This fall, our poet-in-residence, Laura Da’, enters the second year of her term. Laura has published two books of poetry, Tributaries, which won the 2016 American Book Award, and Instruments of the True Measure, winner of the 2019 Washington Book Award. In addition to working on a third collection of poems, Laura has spent time in the past year meeting with community members one-on-one during office hours and mentoring the 2019-20 Hugo Fellows.
We caught up with her to find out how her first year went, what she’s looking forward to about the second, and how her approach to her current writing project has changed over the last year.
You’re starting your second year as poet-in-residence at Hugo House. What are some things you’re looking forward to about the year ahead?
I’m looking forward to working with Ruth Joffre and the new Hugo Fellowship cohort. Creating a web of creative colleagues and supporters in community is a fresh hypothesis for the shifts that can create a more sustainable writing world. I’m excited to see what comes up for this year’s group. Facilitating and learning alongside the cohort is the primary facet of my role as poet-in-residence, and it gives me a profound sense of optimism and joy.
This year I am dedicated to being part of the community and accountable to the community in the imperative to counter white supremacy in creative spaces including here at Hugo House.
Can you tell us about a few memorable moments from your first year as poet-in-residence?
Working with last year’s group of Hugo Fellowship cohort, Jen, Abi, Piper, Sasha, Joyce, and Shelby alongside Kristen Millares Young was endlessly fascinating, moving, and delightful. Kristen is a beautiful and compassionate soul and she was the perfect office mate and co-conspirator. When I reflect on what we accomplished as cohort, I am filled with a sense of gratitude and satisfaction. We did it very differently and it shows. Centering love and mutual support facilitated a finely woven world of potential that I will carry into this new year. There are many wonderful moments, but my favorite was when one of the cohort’s poets was so beset with texts of affirmation and amazement from the rest of us that she had to move her phone off screen during a virtual reading.

→ Extracted records
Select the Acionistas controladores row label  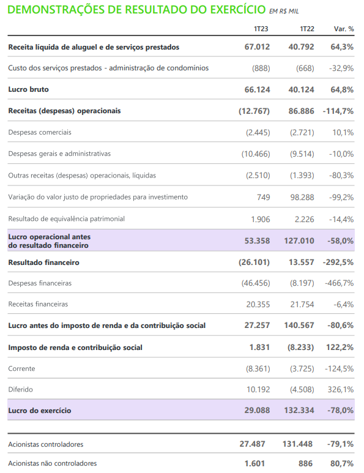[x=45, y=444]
--
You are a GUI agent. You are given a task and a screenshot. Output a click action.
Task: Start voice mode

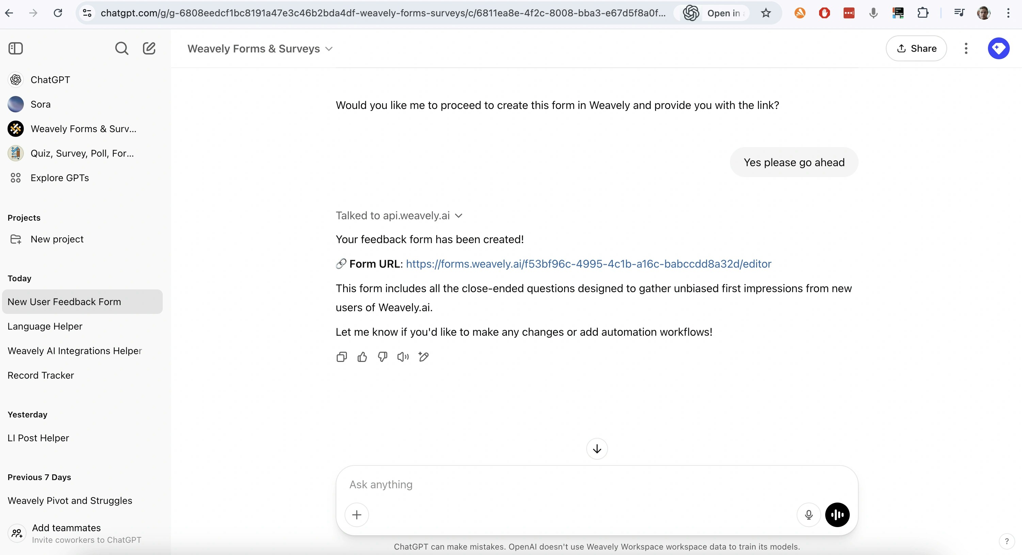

→ Required work
**1.** Copy word for word the part of the poet-in-residence interview between "This year I" and "year as poet-in-residence?", inclusive.
**2.** Write the next part of the poet-in-residence interview, picking up after its last sentence.
None of the entries are needed for this work.

→ Outputs in order
**1.**
This year I am dedicated to being part of the community and accountable to the community in the imperative to counter white supremacy in creative spaces including here at Hugo House.
Can you tell us about a few memorable moments from your first year as poet-in-residence?

**2.**
You’re currently working on a hybrid work titled Severalty: A Lyrical Mapping. What can you tell us about the project?
The term severalty in the context of this project comes The Dawes Act of 1887, a destructive governmental genocide that resulted in profound loss of land and culture for Indigenous people. It gives me a moment of dissonance to see my proposed project in this language because my thinking around it has changed so dramatically. I have spent many hours as a writer bending the language of colonialism upon itself and asking it to account for its brutalities, but this deep time of pandemic reflection has turned my curiosity to my own Shawnee language as a place of richer potential and wellness. What I can offer about my writing now is that I am less interested in mapping and more interested in unearthing.
How has the pandemic and the switch to virtual access changed your approach to community outreach?
Virtual access can be used to increase flexibility and access, provided it is applied with consideration and care. I enjoy the way that virtual access allows people greater autonomy and agency when it comes to participation. On a practical note, I am an organ transplant survivor and as such, I’ve missed out on a number of readings and outreach opportunities. Virtual access allows me to be safely present, and I believe it can function in that way for many folks.
What books or writers have you been reading lately?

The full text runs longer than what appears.